### Provided records

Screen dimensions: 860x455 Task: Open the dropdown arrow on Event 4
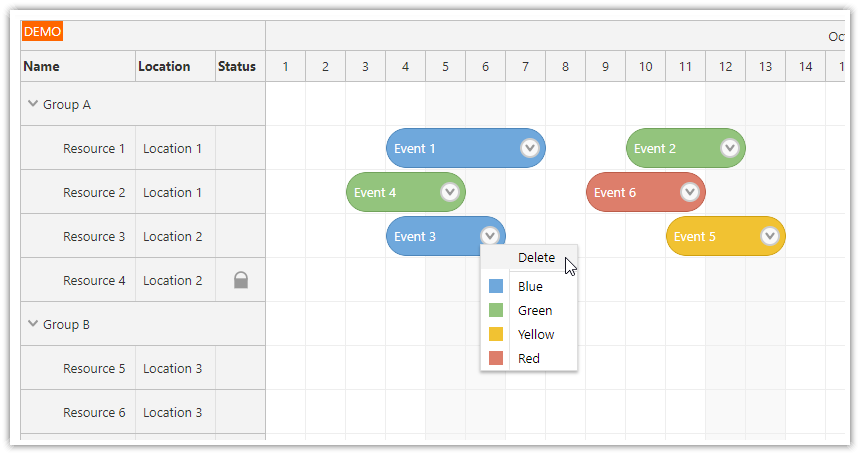(x=450, y=192)
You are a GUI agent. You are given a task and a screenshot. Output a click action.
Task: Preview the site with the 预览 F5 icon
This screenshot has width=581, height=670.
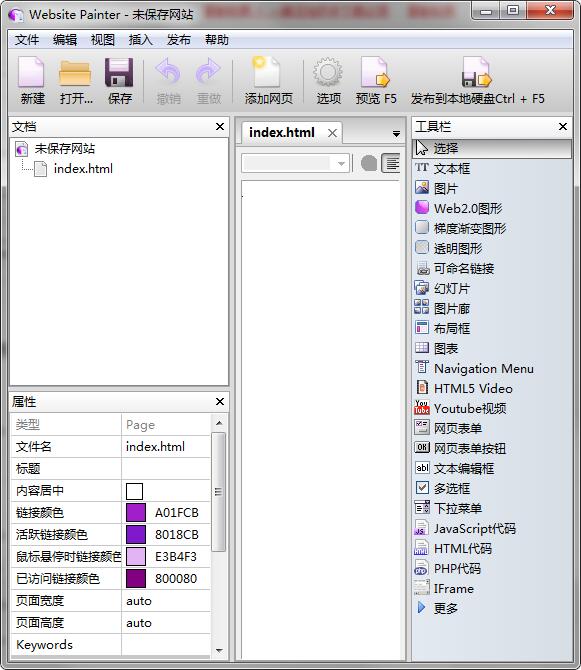click(376, 80)
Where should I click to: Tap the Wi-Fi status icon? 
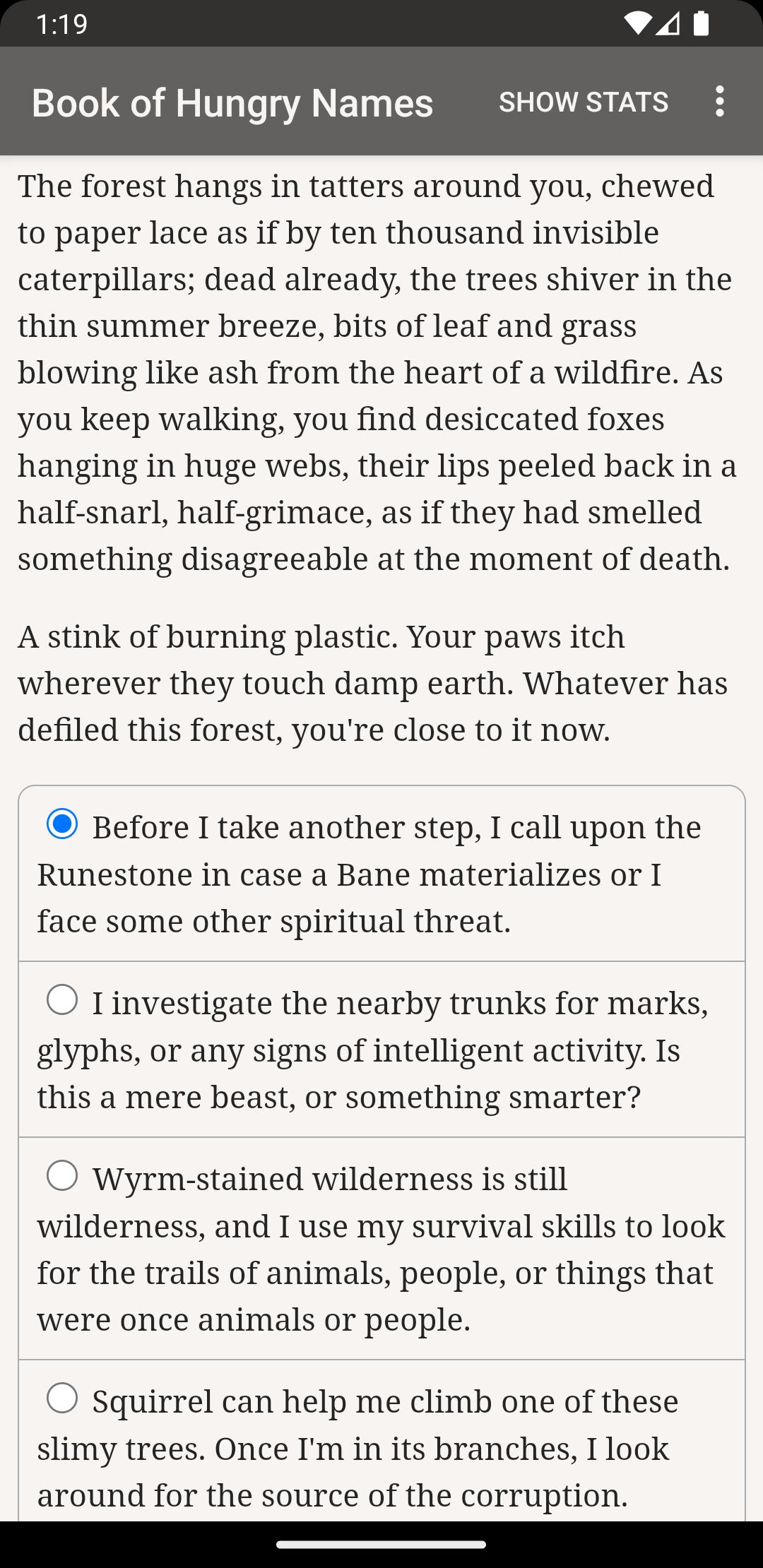pos(638,23)
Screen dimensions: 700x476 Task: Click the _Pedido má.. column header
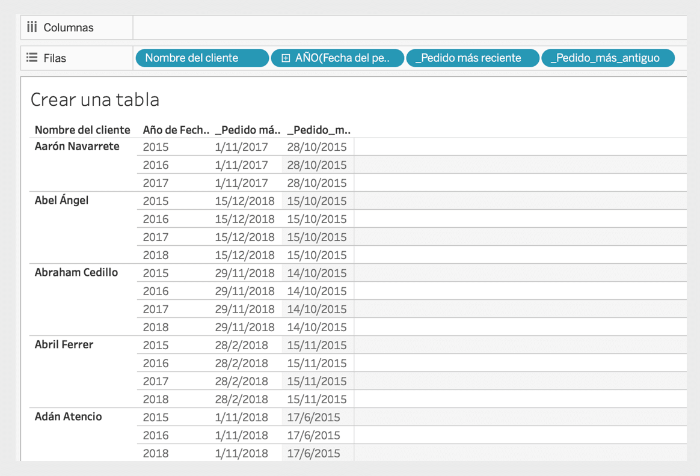248,130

######

* Goal of the exercise *
Write out nothing but the lines from the one with "This screenshot has width=581, height=670." through the last line of the entries, exactly as they stand; pictures are not part of the copy.

* Exercise answer *
This screenshot has width=581, height=670.
click(376, 80)
Where should I click to: Tap the Wi-Fi status icon? 
pos(638,23)
Screen dimensions: 700x476 Task: Click the _Pedido má.. column header
248,130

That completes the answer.